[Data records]
+===+

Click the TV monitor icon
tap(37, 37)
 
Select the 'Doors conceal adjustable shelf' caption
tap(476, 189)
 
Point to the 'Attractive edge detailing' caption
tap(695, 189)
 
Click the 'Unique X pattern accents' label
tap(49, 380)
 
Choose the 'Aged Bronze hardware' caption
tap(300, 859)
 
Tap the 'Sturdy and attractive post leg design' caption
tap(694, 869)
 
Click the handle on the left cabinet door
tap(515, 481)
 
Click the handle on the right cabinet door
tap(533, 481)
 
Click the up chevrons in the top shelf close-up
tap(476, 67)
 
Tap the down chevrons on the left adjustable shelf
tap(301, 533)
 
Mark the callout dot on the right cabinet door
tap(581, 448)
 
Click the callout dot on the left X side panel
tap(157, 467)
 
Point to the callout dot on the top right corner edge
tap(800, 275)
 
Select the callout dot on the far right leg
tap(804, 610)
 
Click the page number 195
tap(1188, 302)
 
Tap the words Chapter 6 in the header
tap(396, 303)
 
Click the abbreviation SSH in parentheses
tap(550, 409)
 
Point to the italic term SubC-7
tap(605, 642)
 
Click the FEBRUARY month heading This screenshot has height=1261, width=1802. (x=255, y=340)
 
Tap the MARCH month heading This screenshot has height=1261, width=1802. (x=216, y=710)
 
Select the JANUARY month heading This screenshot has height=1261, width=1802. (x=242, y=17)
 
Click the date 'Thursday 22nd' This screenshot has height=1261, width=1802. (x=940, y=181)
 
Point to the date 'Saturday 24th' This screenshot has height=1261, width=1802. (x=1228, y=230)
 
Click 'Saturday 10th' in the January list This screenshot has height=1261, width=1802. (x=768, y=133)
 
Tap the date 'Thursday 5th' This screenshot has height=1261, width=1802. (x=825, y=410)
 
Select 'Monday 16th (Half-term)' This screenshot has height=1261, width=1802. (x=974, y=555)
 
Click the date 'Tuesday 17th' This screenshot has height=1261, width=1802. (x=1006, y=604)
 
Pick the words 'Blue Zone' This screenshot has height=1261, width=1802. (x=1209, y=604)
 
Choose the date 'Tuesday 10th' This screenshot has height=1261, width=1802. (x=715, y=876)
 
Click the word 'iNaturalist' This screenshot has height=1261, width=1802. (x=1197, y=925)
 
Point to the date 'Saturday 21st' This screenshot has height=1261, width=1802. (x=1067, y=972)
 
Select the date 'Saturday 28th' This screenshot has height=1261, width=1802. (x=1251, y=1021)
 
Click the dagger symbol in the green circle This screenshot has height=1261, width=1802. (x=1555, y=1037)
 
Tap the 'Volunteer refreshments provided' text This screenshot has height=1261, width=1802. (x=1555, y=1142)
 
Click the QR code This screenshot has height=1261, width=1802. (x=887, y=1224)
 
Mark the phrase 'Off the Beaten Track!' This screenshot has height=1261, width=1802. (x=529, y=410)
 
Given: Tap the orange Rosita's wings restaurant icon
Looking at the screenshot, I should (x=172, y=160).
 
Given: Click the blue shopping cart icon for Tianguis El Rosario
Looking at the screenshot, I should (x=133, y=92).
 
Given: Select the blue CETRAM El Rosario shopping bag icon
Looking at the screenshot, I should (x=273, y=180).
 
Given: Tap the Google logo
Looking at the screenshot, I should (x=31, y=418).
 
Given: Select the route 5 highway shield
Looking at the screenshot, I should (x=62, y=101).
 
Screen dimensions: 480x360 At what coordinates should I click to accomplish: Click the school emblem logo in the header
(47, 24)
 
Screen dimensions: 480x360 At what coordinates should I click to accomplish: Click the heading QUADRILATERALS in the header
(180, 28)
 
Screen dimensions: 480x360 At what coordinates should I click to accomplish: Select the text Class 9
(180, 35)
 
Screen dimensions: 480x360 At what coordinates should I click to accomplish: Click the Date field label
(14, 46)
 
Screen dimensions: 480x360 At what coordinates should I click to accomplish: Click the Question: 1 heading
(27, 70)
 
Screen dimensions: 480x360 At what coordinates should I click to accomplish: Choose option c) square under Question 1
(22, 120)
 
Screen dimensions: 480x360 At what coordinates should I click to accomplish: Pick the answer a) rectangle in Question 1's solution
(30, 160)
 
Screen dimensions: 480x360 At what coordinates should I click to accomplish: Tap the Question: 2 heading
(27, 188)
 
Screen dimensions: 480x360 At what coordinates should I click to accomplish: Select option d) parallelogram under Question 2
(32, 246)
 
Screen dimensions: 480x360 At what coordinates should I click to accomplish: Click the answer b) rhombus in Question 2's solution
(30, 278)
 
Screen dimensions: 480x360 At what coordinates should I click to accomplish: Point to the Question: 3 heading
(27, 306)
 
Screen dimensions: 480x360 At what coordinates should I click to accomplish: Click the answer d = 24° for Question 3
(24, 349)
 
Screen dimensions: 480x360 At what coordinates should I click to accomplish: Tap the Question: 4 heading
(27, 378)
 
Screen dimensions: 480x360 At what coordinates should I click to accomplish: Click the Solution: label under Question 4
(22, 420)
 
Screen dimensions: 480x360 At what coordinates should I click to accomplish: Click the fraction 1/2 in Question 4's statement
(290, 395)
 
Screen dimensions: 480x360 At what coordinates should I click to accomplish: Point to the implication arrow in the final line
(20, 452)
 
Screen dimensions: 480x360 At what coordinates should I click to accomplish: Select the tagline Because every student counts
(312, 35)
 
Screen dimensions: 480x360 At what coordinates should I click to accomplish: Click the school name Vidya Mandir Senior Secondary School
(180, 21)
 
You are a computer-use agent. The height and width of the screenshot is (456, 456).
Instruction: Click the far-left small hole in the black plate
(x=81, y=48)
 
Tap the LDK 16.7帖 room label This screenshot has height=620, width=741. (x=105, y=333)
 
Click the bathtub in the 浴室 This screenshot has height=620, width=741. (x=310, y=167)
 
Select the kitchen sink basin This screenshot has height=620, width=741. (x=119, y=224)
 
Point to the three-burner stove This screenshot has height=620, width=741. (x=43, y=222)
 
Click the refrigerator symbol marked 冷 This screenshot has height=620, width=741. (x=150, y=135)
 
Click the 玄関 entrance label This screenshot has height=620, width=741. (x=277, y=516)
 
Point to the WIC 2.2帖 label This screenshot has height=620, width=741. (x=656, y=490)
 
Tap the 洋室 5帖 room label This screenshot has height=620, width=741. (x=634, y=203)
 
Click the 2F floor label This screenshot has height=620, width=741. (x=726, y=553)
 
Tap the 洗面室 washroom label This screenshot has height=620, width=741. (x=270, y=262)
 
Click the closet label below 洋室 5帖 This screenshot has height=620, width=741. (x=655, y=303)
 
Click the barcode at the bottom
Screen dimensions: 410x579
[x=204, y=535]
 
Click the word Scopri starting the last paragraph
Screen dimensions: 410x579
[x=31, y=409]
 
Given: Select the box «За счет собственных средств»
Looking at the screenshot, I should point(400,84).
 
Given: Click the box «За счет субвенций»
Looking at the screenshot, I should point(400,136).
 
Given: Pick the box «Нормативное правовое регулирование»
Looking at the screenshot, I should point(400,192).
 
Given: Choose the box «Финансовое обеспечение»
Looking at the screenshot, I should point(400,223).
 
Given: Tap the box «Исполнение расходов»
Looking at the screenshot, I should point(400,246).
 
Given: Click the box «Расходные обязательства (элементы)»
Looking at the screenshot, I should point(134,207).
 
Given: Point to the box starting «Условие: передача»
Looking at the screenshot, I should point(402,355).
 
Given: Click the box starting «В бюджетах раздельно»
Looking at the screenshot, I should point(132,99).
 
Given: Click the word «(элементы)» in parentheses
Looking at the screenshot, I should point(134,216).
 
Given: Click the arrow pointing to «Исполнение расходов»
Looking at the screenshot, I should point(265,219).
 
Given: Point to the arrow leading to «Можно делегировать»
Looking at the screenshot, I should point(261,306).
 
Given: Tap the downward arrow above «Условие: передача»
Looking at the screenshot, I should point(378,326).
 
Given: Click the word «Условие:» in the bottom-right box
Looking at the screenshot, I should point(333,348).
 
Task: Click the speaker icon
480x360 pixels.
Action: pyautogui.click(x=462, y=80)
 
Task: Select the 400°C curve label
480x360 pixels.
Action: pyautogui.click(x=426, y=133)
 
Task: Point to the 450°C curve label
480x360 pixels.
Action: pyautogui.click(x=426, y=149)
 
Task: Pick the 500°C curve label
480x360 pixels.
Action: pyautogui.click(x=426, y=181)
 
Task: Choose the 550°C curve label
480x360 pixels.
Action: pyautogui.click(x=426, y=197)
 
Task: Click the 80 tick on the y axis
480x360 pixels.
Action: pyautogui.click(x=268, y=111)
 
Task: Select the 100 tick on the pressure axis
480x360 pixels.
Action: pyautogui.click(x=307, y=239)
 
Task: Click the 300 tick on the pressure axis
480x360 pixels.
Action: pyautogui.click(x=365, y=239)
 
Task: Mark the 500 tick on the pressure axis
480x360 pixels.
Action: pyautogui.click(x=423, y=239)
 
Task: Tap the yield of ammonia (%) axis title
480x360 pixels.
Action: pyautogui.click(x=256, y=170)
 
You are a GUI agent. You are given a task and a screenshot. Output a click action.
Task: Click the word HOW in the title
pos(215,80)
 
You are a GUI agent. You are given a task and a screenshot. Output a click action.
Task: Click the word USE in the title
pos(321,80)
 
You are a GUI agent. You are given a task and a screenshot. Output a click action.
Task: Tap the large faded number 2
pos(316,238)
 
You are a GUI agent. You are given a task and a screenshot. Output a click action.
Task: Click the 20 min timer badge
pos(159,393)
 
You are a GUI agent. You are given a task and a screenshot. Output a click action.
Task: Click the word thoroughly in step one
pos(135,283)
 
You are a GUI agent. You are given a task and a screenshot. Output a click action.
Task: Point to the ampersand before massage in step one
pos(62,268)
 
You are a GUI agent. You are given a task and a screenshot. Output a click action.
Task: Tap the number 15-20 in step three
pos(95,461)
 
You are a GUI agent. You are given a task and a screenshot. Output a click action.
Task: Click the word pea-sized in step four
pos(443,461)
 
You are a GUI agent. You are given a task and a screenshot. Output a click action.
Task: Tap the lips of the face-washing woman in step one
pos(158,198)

+===+

PROBLEM DESCRIPTION:
Rewrite the items from the start of the records through the line containing "tap(476, 67)", switching "caption" to "text" and leaving everything else unchanged.

COMPLETE OUTPUT:
Click the TV monitor icon
tap(37, 37)
 
Select the 'Doors conceal adjustable shelf' text
tap(476, 189)
 
Point to the 'Attractive edge detailing' text
tap(695, 189)
 
Click the 'Unique X pattern accents' label
tap(49, 380)
 
Choose the 'Aged Bronze hardware' text
tap(300, 859)
 
Tap the 'Sturdy and attractive post leg design' text
tap(694, 869)
 
Click the handle on the left cabinet door
tap(515, 481)
 
Click the handle on the right cabinet door
tap(533, 481)
 
Click the up chevrons in the top shelf close-up
tap(476, 67)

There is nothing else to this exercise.